Using the article on the pandemic's effect on education in Latin America and the Caribbean, explain why children in the region lost an average of one and a half years of education.

# TEXT EXCERPT
========================
Coronavirus created ‘catastrophe’ in Latin American education

Most children in Latin America and the Caribbean under the age of 11 are unable to understand simple written texts due to an “educational catastrophe” caused by the pandemic, international organizations revealed Thursday.

According to a report by the World Bank, UNICEF and UNESCO, 80 percent of children in the region have been left with deficient education.

Only Sub-Saharan Africa has worse results.

Children in Latin America and the Caribbean lost an average of one and a half years of education during the pandemic, as schools in the region remained shut longer than anywhere else in the world.

This could set children’s education back 10 years, the “Two years later: saving a generation” report says.

The region “is facing an unprecedented educational crisis that could compromise future development in our countries,” said Carlos Felipe Jaramillo, the World Bank vice-president for Latin America and the Caribbean.

“The fact that the vast majority of the sixth grade (aged 10-11) might not be able to understand what they are reading puts a question mark on the future wellbeing of millions of children.”

“Too many children have not been able to return to full-time schooling, and many of those that have are lost,” added Jean Gough, the regional UNICEF director.

“In both cases they’re not learning,” she said, adding that it was “an educational catastrophe.”

The report said countries in the region must give greater priority to education to reverse the harmful effects of the pandemic.
========================
(Collected data entries)
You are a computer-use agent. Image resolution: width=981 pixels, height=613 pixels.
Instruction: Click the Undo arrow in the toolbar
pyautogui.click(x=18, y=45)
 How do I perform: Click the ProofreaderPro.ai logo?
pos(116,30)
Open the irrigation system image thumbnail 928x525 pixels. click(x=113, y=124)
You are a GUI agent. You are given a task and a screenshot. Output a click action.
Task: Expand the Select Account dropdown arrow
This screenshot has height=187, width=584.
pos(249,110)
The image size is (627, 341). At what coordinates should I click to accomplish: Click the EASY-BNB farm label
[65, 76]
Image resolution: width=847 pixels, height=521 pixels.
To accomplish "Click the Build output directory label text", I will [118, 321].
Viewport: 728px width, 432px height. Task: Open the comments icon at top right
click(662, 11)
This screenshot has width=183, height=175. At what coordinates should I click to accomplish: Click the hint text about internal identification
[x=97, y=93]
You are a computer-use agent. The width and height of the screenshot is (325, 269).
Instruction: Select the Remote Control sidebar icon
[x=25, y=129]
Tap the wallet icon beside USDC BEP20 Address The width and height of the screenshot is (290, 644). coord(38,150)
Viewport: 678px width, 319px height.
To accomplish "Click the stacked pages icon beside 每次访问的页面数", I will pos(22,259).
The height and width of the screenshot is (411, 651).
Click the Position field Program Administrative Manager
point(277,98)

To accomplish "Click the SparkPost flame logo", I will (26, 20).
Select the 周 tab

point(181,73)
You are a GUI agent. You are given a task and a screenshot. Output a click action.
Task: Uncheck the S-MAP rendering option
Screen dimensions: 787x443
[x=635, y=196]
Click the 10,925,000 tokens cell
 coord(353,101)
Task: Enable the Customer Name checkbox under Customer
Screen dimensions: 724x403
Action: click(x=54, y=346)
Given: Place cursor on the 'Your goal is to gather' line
========================
# EXERCISE ANSWER
During the pandemic, schools in Latin America and the Caribbean stayed closed longer than anywhere else in the world, so children there lost an average of one and a half years of education.